Manslaughter and criminally negligent homicide charges were dismissed and Kile is no longer charged with an Anchorage woman’s death in 2015.

Monday morning a potential pool of jury members sat before the prosecutors and defense. They were asked what they thought of the opioid crisis as well as addiction, and if they had any negative experiences with having previously being on a jury.

At least one person, a nurse, wasn’t picked for the jury.

Kile had been charged with manslaughter for the death of Courtney Jones, 22, who died in 2015 after police say she had been using opioids, which Kile, a nurse practitioner at the time, was accused by police of giving Jones.

March 6, 2020, Anchorage prosecutors indicted Kile on 18 felony counts, including manslaughter and criminally negligent homicide, plus more than a dozen drug distribution counts.

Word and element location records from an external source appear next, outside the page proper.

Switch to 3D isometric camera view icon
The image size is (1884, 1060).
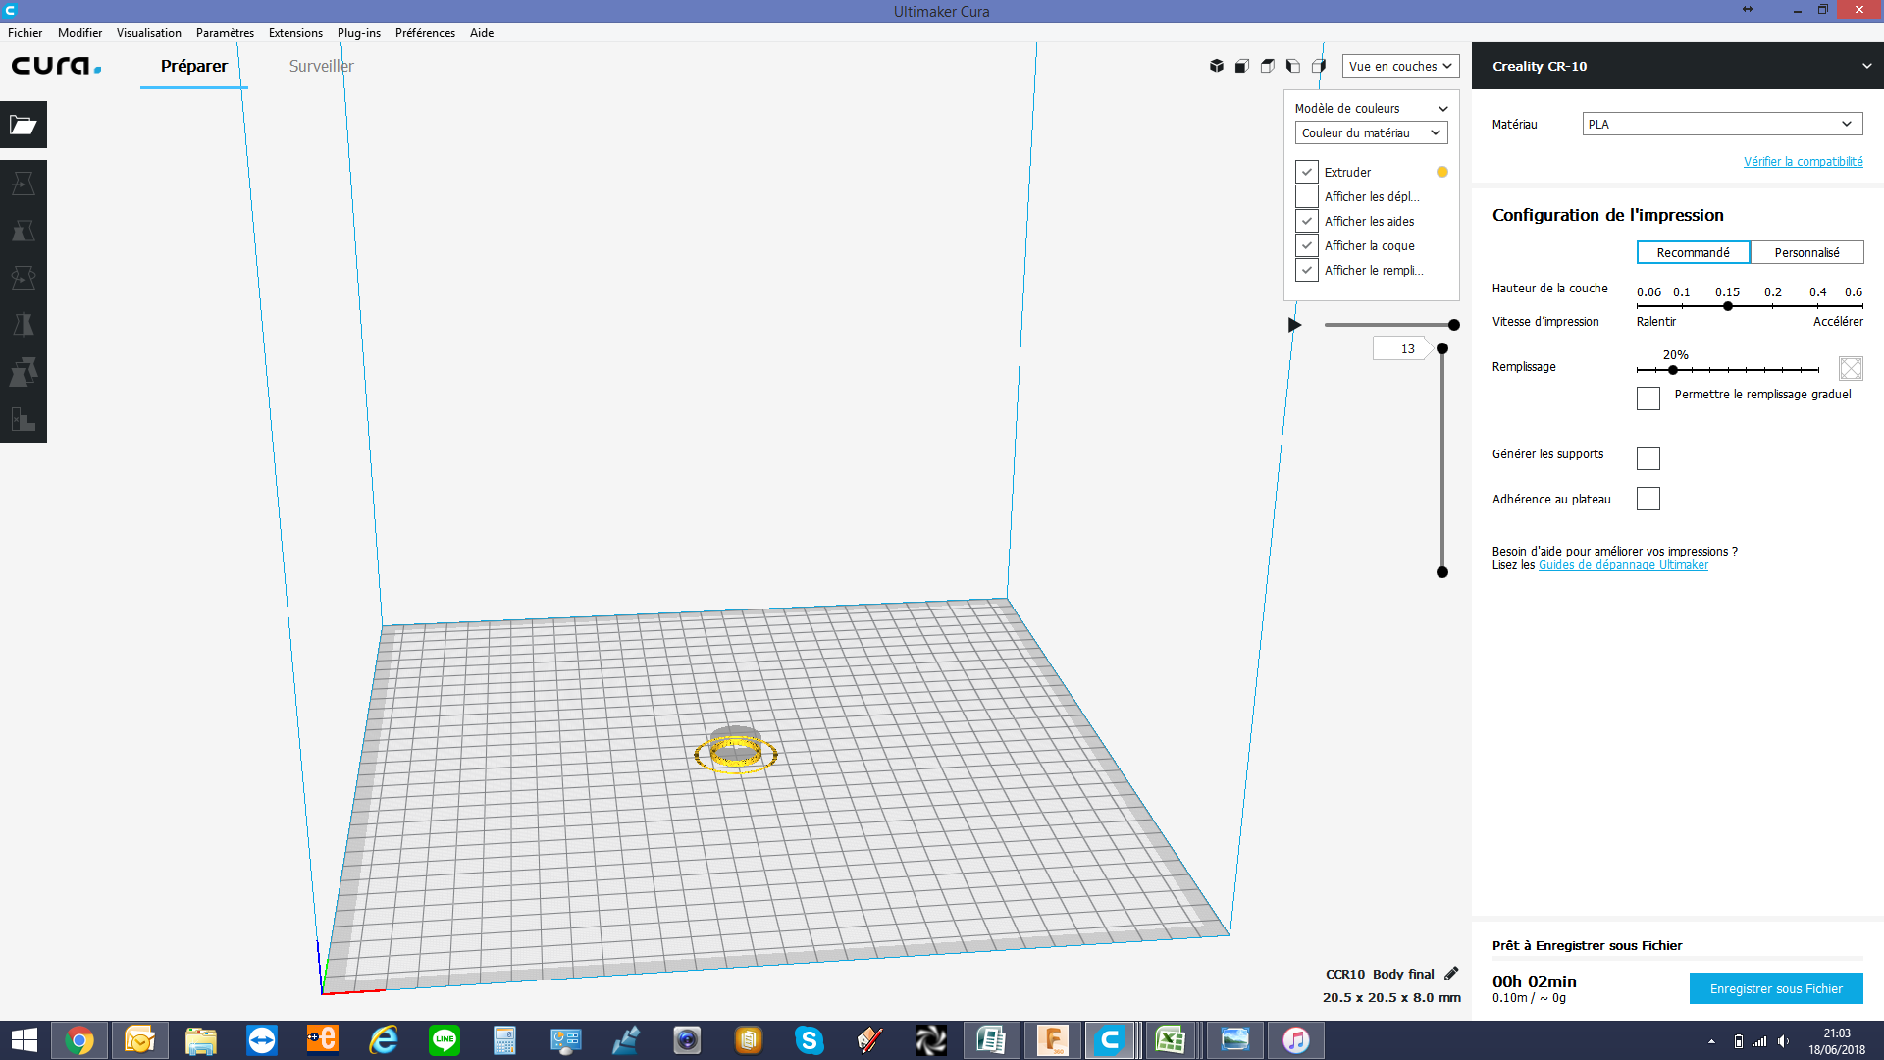click(1217, 66)
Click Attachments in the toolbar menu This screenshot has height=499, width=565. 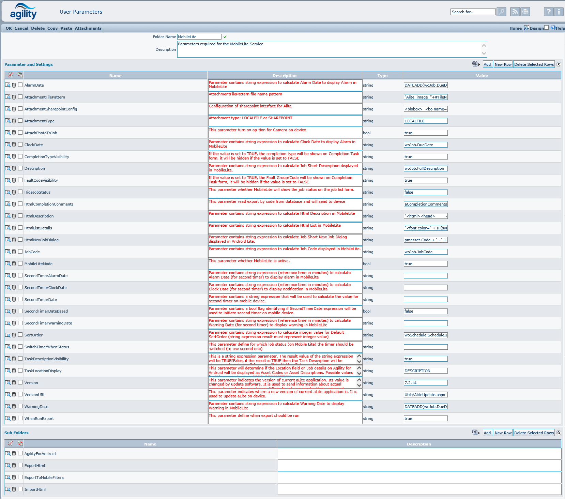[88, 28]
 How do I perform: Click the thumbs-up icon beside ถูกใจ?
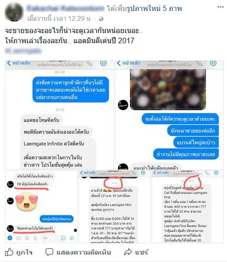click(9, 252)
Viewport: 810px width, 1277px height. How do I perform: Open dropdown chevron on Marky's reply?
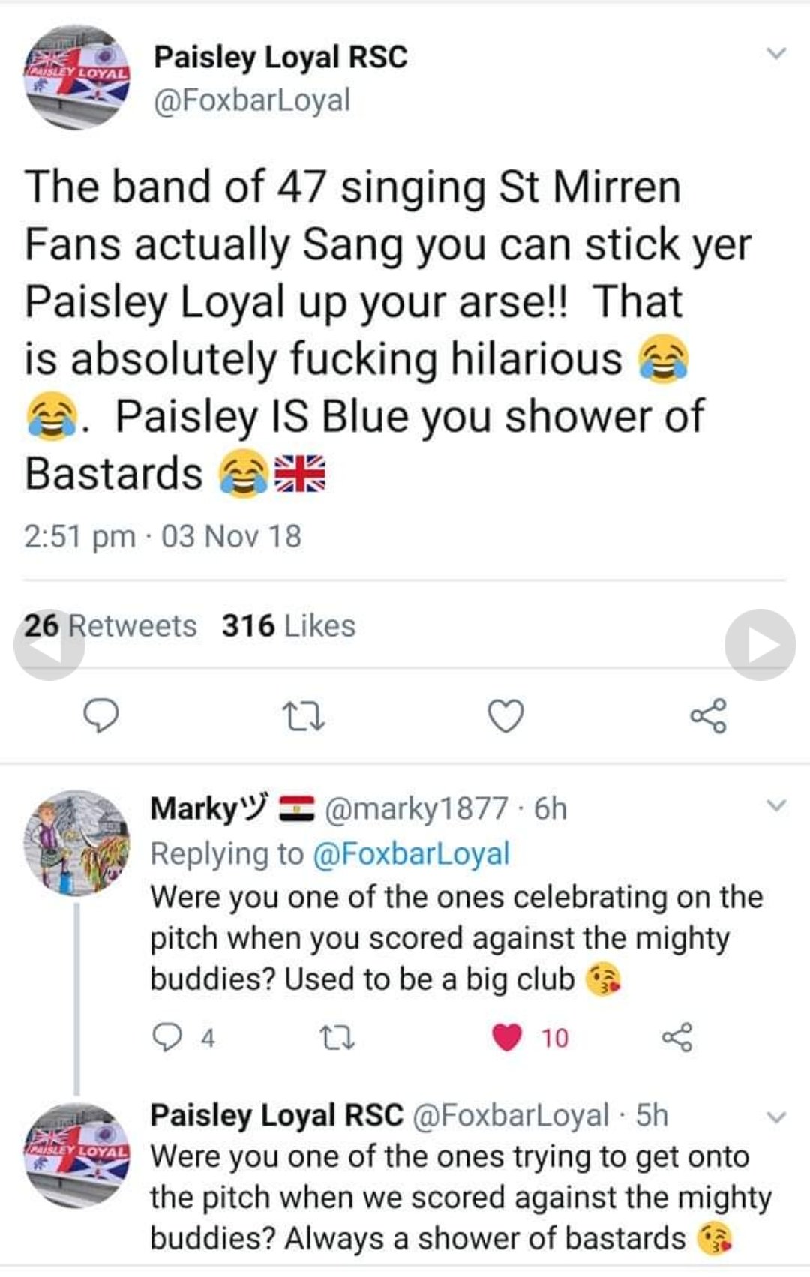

News reports from 2020 said Kile was being investigated for Medicaid fraud, and that’s when the death of Jones was investigated again, which then led to manslaughter charges against Kile in 2020.

But, in the meantime, the evidence was gone.

The manslaughter charge was dismissed after a judge’s suppression order was issued when key evidence was destroyed by Anchorage police and labs, according to online records and the former prosecuting attorney on the case, James Fayette.

It’s unclear if those charges against Kile will be filed again, according to court records reviewed by Alaska’s News Source Investigates.

Jury members were told to expect a trial going until the middle of May.